SEC Commissioner Mark Uyeda did not vote in favor of the CIP Rules. In his view, some aspects of the CIP Rules are overbroad, and they are so intertwined with the proposed AML/CFT Rules that SEC action on the subject should await finalization of the AML/CFT Rules.^[3] The Investment Advisers Association (IAA) has filed an extensive comment letter with respect to the AML/CFT Rules,^[4]arguing that they would be overly-prescriptive and overly-broad.  Much of the IAA’s reasoning would be equally applicable to the CIP Rules.
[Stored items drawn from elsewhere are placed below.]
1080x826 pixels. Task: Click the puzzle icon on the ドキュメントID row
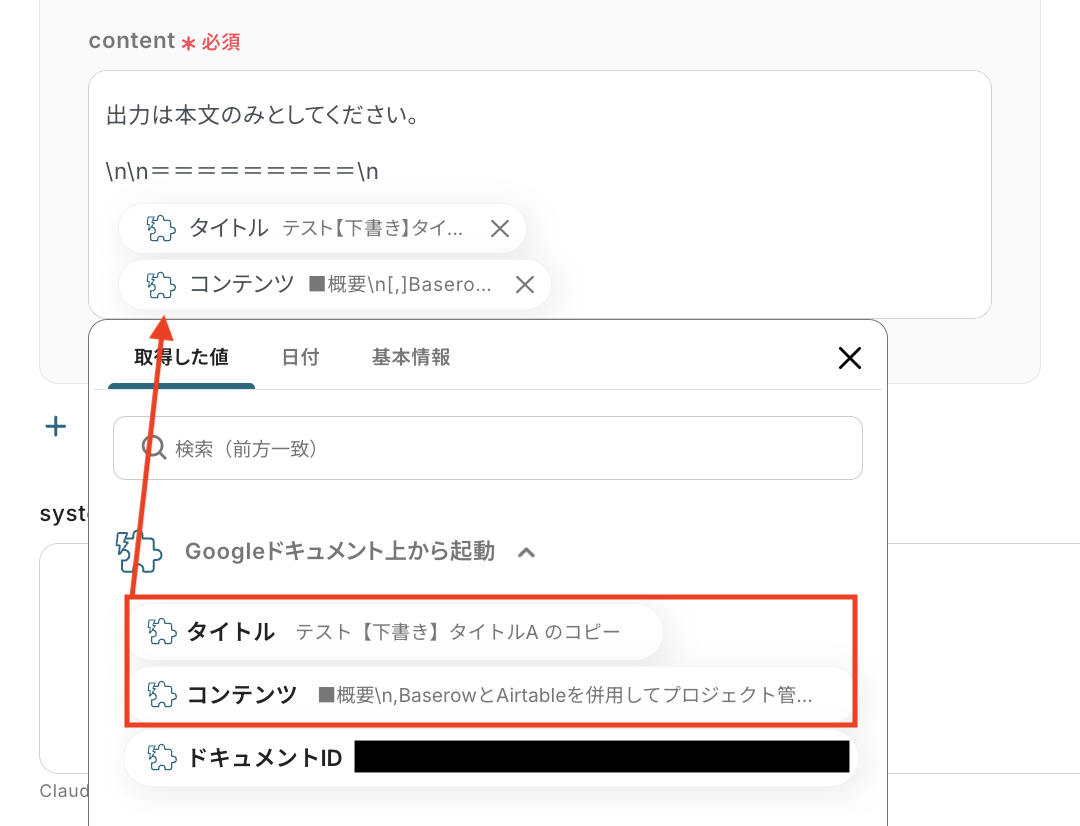pos(160,757)
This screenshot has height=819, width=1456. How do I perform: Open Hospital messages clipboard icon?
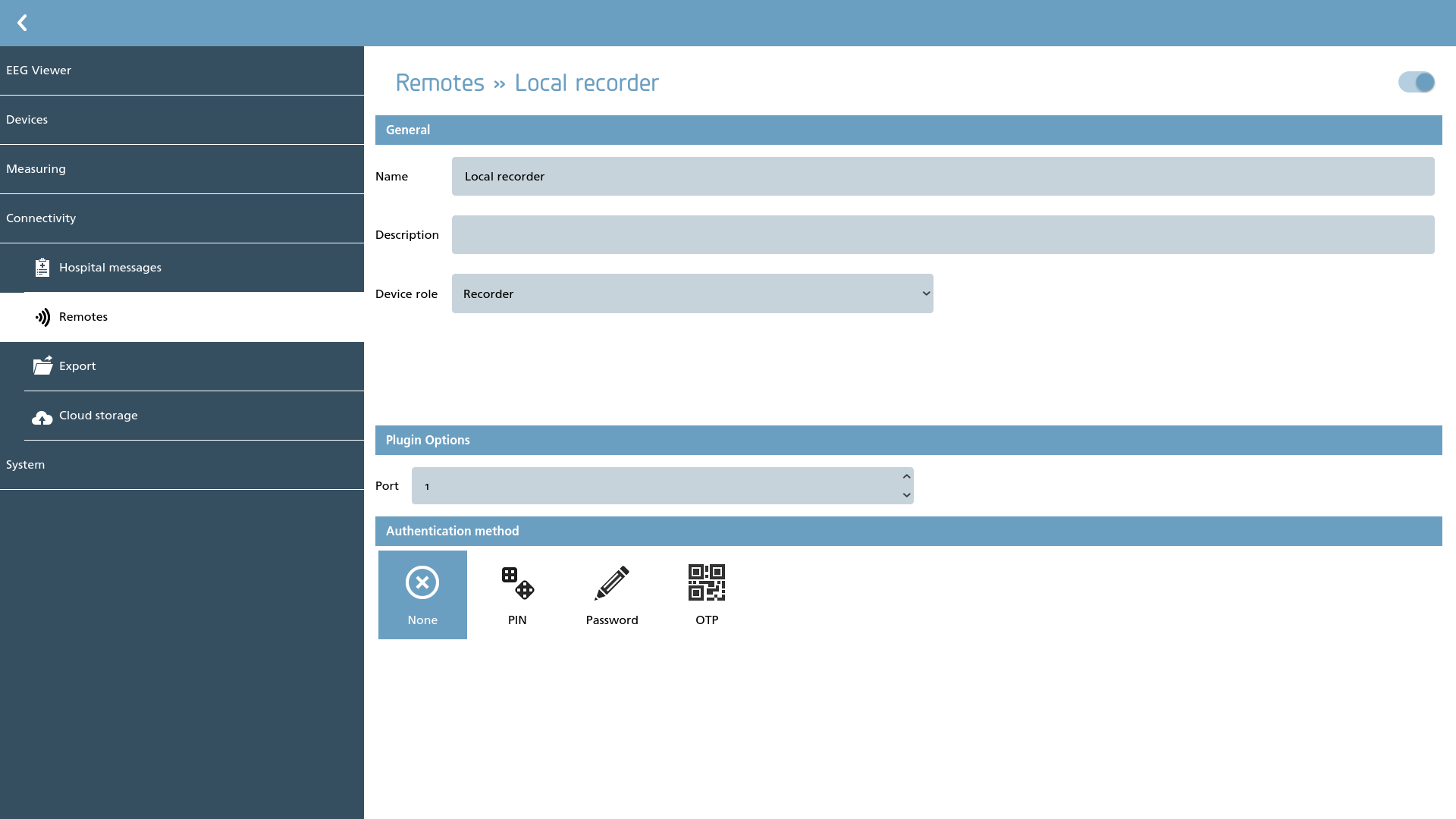tap(42, 267)
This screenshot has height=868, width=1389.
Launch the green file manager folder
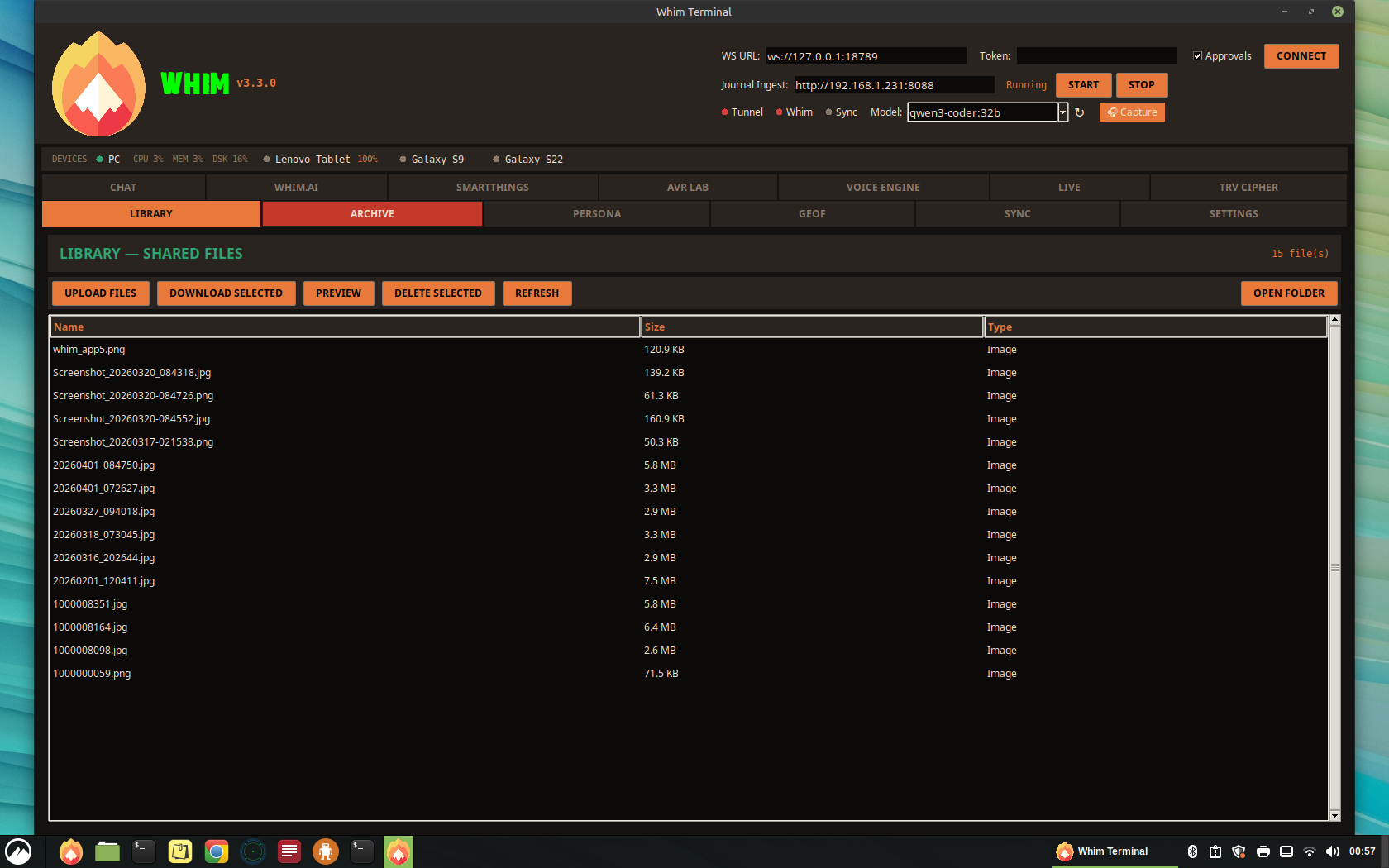[107, 851]
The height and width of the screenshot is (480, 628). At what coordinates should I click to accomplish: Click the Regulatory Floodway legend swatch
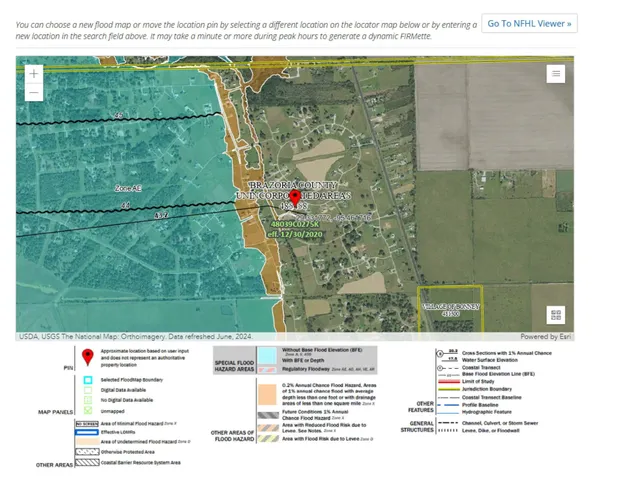click(267, 369)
Under the CIP Rules, RIAs and ERAs would be required to develop and implement a CIP in compliance with the final rules on or before six months from their effective date.

Written comments on the CIP Rules must be submitted on or before 60 days after publication in the Federal Register. We encourage clients interested in commenting to consult with the BCLP attorneys listed below or their BCLP contact.

[1] Customer Identification Programs for Registered Investment Advisers and Exempt Reporting Advisers (proposed May 13, 2024) (to be codified at 31 CFR 1032 and 17 CFR 275).

[2] For further information on this FinCEN proposal, see FinCEN proposes AML/CFT rules for investment advisers

[3] Commissioner Mark T. Uyeda, Statement on Customer Identification Programs for Registered Investment Advisers and Exempt Reporting Advisers (May 13, 2024).

[4] IAA Recommends Changes to FinCEN’s AML Rule for Investment Advisers - Investment Adviser Association (April 15, 2024).